◆ **Document text**
[Begin]

Versatile artist, who studied at Ringling College of Art and Design, moves effortlessly between local-color city scenes and classical, elegant depictions. Most recently, his work was featured in the show for the Society of Illustrators at Gallery Nucleus in Los Angeles.

“Time is important to the artist.” Thus reads Dominguez’s website; he’s quoting himself. Judging by his works, the artist must use his time wisely because he’s achieved something brilliant.

Many of Dominguez’s editorial works involve people in urban settings. The street scene is his dominant subject matter. In these scenes, his ability to capture the city in a single, telling moment takes us beyond the usual territory of the illustration and into something wider, like a painting. The city characters are at times done in meticulous detail, in which we gather their personalities and situations; at times in a sort of caricature that gives exaggeration to the scene; or crowd depictions where colors and patterns come out more than faces.

Norman Rockwell’s influence on Dominguez’s illustrations is by no means veiled, and Dominguez himself credits Rockwell as being his greatest inspiration. Departing from his Miami-influenced urban subject matter, Dominguez illustrates 50’s era children in overalls and flap-hats, and in one picture, a nun brings out a basket of oranges into a schoolyard. Adults are often missing from the picture or placed just outside of it--we see the bottom half of their bodies or merely their hands. In “Hunger”, a bunch of scalawag kids rush up to a plate of cookies held out by a mother. Each one of these works of narrative art conjures up a story, with a dynamic moment of action and intensity.

[End]

◆ **Objective**
Pick up the profile of the illustrator Dominguez after its final sentence and carry it on in the same voice.

◆ **Given data**
[Begin]

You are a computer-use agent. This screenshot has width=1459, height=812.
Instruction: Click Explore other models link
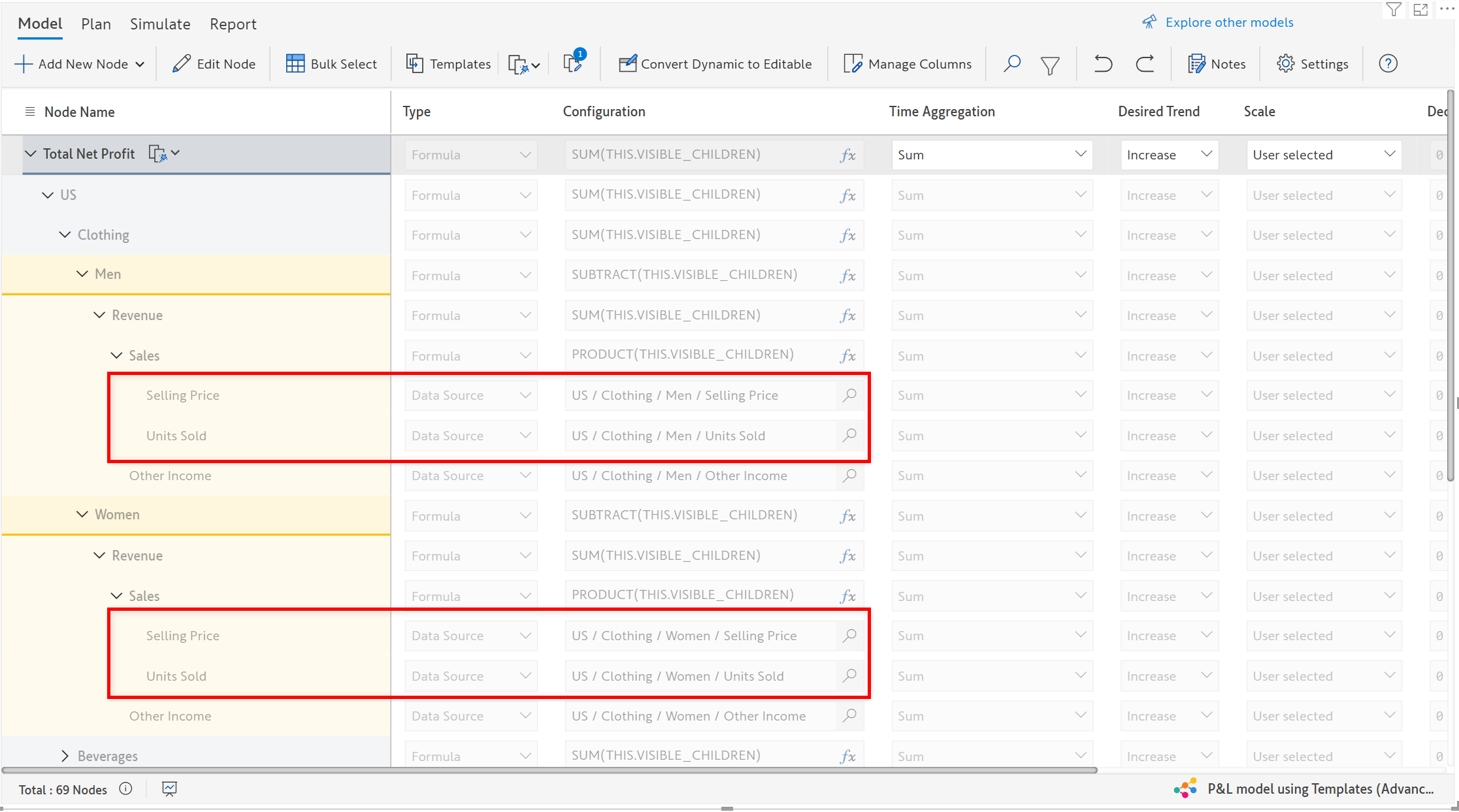[x=1228, y=22]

[End]

◆ **Task answer**
But my favorite Dominguez illustration evokes neither the urban “local-color” nor the Rockwell type portraits, but a very classical and exotic art. “Walking a Monk” is the perfect example of this original style I’m referring to (done with acrylic and graphite on illustration board).

I love the layout of the picture. It begins with the subtle background, the wide stone staircase, the tilted umbrella over the shoulder of the sauntering monk, and then the massive body of the spangled tiger. Using this layout, our eyes naturally follow the stairs down, we glimpse briefly at the face of the monk--and everything converges in the marvelous beast.

The movement is precise. The tiger’s midriff turns inward as its hind legs and lavish tail swing in the opposite direction. Notice the perfect placement of the tiger’s front leg extending forward. In fact, a fine balance of opposing angles hold the illustration together. The monk and the tiger look in opposite directions. The monk looks up into the top left-hand corner of the picture while the tiger looks down to the bottom right.

Dominguez’s work has such marvelous coloring and impeccable detail that the sheer absurdity of the picture can easily go unseen. This is a monk walking a tiger on a leash. How improbable! How absurd! And yet in this improbable and exotic scene there is a thematic and metaphorical unity. The saffron robe of the Buddhist and the tiger’s coat, in a way, mirror each other. The billowing of the monk's robe makes the distinction between the two figures almost untraceable. They seem one, in this provocative, energetic moment.

OLIVER DOMINGUEZ'S WORK


This is the third in a series of illustration art reviews for the Arts and Culture Webzine, Escape into Life. If you are interested in writing reviews on illustration art, please contact me. More reviews can be found at Escape into Life.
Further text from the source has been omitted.